• Instructions for the task:
Find every line below with the string "agent" and pick it out.

(Data for review begins)

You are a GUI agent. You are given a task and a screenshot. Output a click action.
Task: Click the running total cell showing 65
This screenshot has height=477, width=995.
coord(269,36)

(Data for review ends)
(Data for review begins)

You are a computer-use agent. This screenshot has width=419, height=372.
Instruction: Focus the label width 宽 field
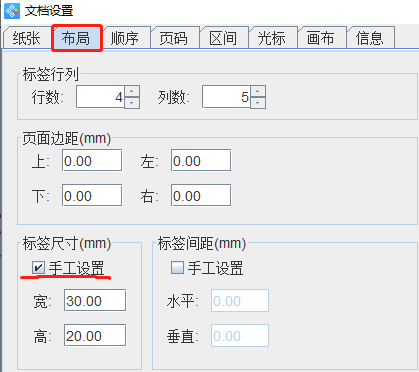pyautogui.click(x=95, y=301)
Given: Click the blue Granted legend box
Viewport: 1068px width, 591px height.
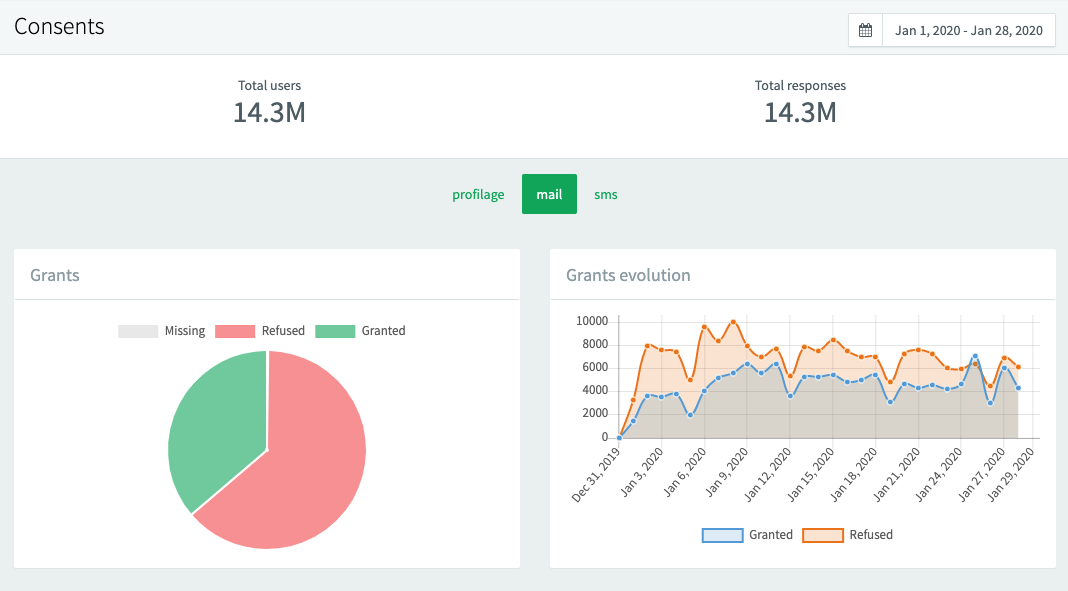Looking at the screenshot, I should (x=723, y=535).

(Data for review ends)

• Reply to the exercise:
You are a GUI agent. You are given a task and a screenshot. Output a click action.
You are a computer-use agent. This screenshot has width=419, height=372.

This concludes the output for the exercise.